● **Provided material**:

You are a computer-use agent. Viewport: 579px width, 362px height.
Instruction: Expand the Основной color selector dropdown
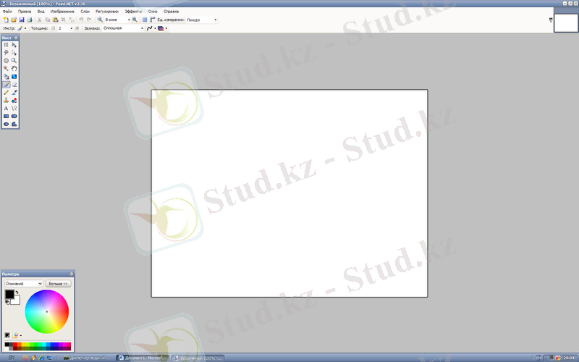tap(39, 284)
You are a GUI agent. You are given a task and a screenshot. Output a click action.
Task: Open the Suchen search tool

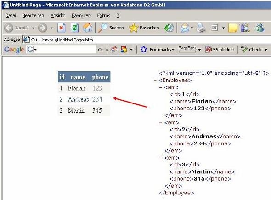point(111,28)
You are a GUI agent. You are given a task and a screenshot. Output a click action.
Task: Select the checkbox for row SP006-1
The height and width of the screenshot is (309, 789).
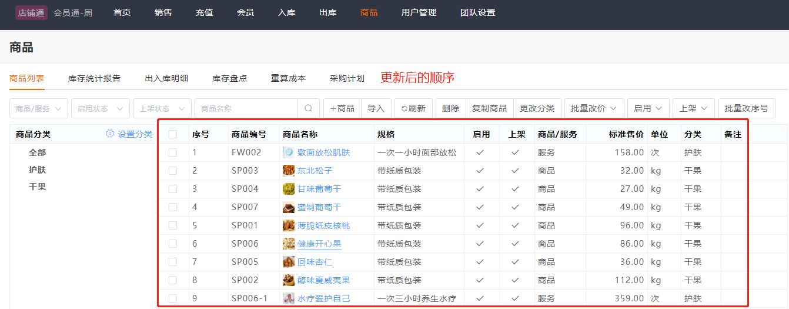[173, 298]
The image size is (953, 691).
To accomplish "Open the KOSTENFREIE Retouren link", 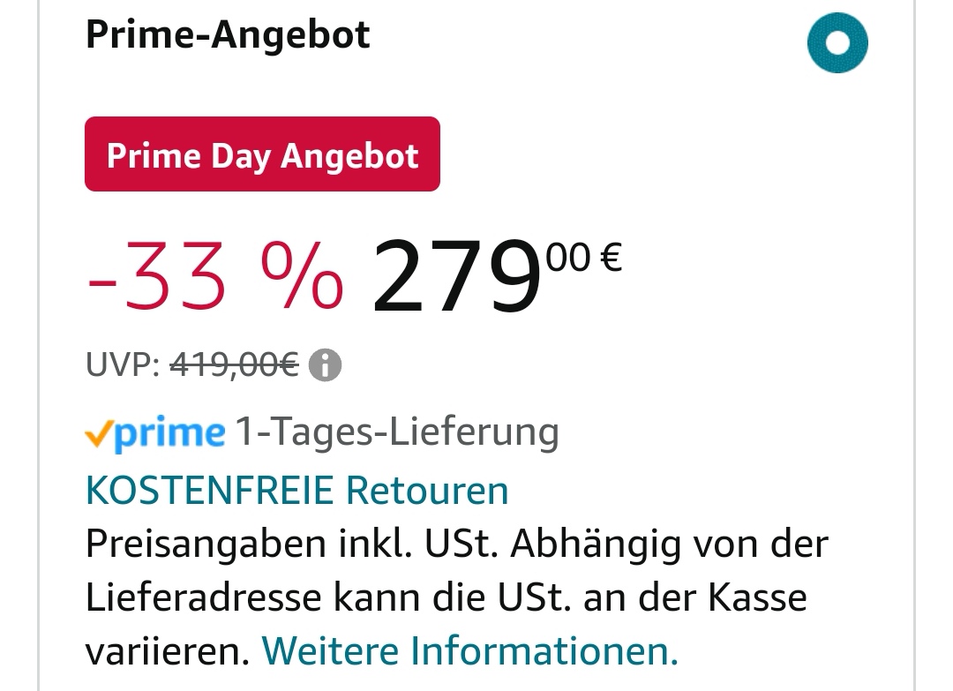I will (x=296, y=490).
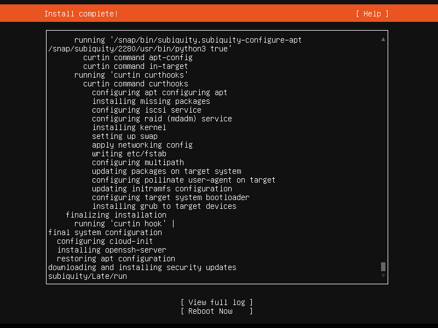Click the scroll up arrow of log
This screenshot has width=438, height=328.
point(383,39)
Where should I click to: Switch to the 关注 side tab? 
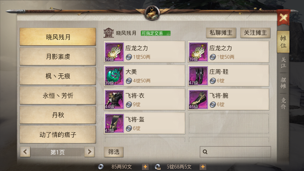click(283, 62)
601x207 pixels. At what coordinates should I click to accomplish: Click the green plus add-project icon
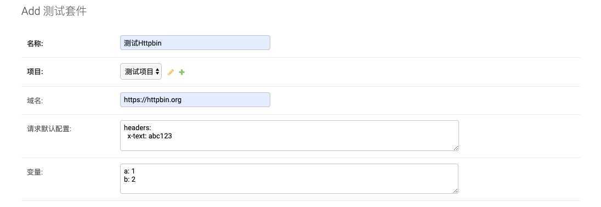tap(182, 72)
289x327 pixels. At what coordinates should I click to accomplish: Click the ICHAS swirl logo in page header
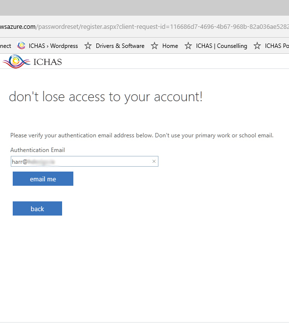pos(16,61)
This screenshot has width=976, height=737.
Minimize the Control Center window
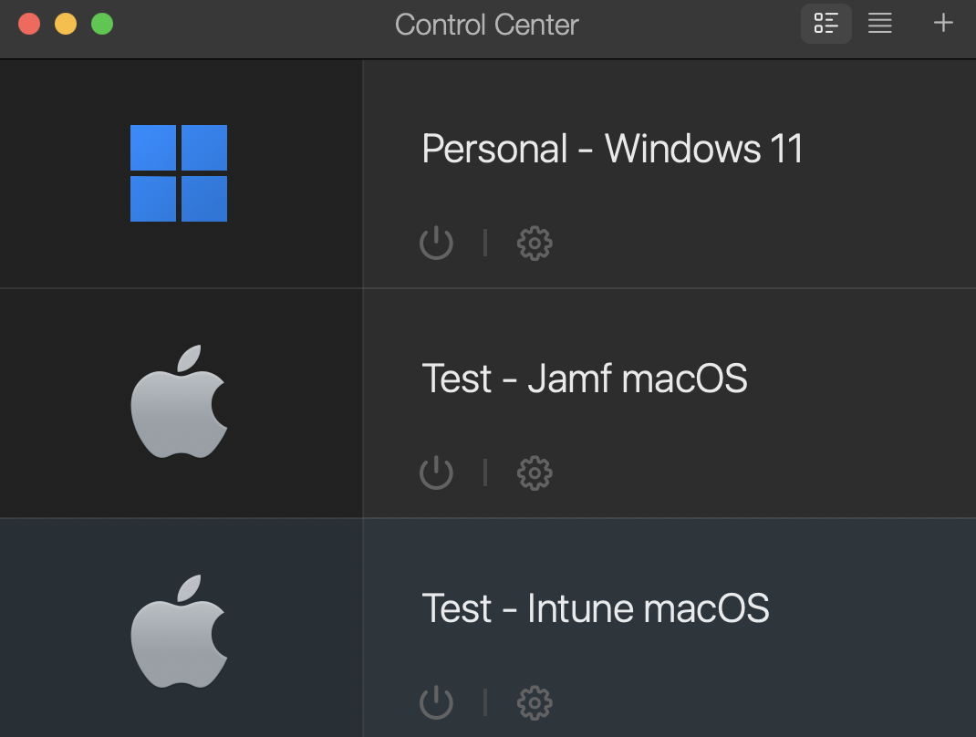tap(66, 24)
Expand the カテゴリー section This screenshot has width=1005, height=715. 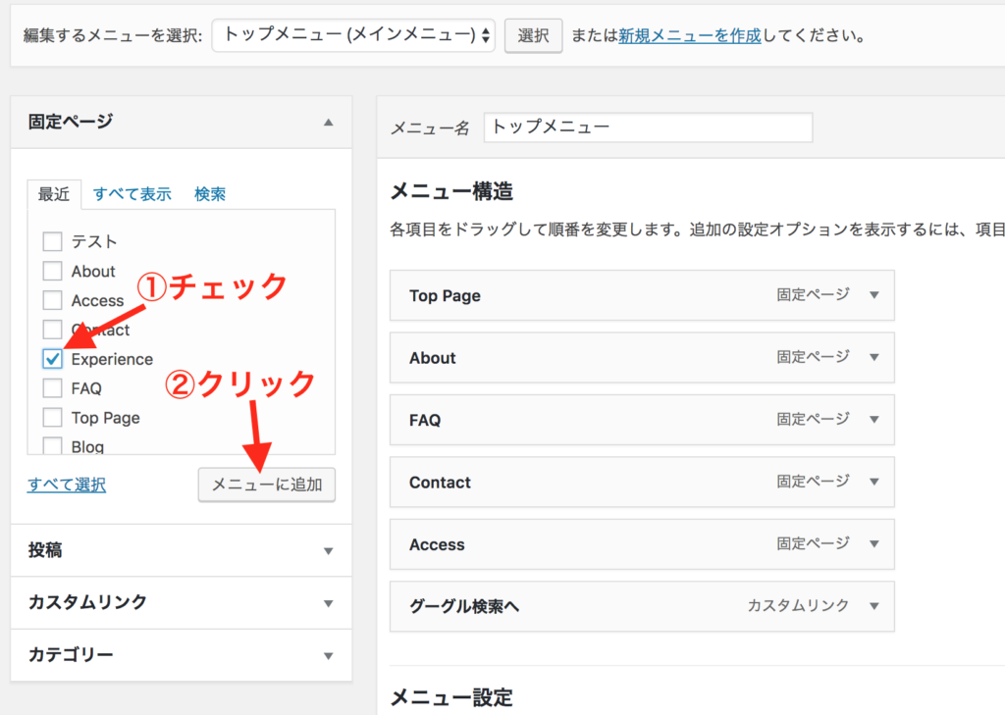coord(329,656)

* * *

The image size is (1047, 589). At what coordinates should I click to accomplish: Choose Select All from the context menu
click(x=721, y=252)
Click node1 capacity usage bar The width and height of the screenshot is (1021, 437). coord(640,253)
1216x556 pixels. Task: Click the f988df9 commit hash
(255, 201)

...

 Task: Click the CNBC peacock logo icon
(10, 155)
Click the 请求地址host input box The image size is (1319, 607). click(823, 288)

● **Exercise prompt**: From the data above, retype only the lines starting with the line with "You are a computer-use" and going on through the line with "The image size is (953, 691).", exactly, leaving out the pictures.

● **Response**:
You are a computer-use agent. Viewport: 579px width, 362px height.
Instruction: Expand the Основной color selector dropdown
tap(39, 284)
You are a GUI agent. You are given a task and a screenshot. Output a click action.
Task: Open the Suchen search tool

point(111,28)
You are a GUI agent. You are given a task and a screenshot. Output a click action.
Task: Select the checkbox for row SP006-1
The height and width of the screenshot is (309, 789).
[173, 298]
The image size is (953, 691).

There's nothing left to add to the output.